Picture of a large cat at Possum Kingdom Lake


----------



## troutredfish (Apr 18, 2005)




----------



## JWS.HOOKEM (Jun 24, 2008)

*Twins???*

Yesterday the caption read "Canyon Lake".


----------



## obiewan57 (Sep 14, 2005)

Probably decent photo shopping picture. I cannot tell for sure, if the fish has a flat head or not, tail does look a little rounded, cool picture anyway.

I last heard the fish was from Conroe.


----------



## ChuChu (Jan 23, 2010)

It is a wales catfish. Look at the tail. That picture has been around for years and it keeps coming back in another lake.


----------



## Pistol-Pete (Apr 13, 2015)

Boy does that catfish get around!
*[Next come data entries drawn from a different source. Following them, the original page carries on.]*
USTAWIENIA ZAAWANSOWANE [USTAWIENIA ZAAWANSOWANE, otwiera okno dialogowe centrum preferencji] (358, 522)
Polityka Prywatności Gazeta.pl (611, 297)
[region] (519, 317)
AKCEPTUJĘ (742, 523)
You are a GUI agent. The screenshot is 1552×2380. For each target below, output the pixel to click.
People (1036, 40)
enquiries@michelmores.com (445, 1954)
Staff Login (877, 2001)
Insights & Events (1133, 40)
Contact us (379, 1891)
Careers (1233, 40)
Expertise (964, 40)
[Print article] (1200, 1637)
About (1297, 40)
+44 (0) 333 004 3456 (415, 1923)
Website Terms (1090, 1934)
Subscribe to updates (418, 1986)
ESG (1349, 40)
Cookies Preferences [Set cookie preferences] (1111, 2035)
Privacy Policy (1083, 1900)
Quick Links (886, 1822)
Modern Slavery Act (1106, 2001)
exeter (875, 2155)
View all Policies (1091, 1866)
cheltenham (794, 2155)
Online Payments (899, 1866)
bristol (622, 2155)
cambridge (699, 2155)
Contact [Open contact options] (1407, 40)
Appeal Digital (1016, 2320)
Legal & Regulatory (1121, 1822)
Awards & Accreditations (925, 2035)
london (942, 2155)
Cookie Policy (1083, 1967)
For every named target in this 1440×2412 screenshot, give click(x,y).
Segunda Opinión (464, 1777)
A real world traveler!


----------



## lonepinecountryclub (Jul 18, 2010)

Is this the infamous catfish that is supposed to be as big as a Volkswagen?


----------



## Chuck06R1 (Apr 7, 2015)

Wonder if the catfish could smell poop from inside that wetsuit


----------



## shadslinger (Aug 21, 2005)

I guess you would use a 30 pound buffalo for drifting bait.


----------



## lx22f/c (Jun 19, 2009)

shadslinger said:


> I guess you would use a 30 pound buffalo for drifting bait.


Or a scuba diver!!!


----------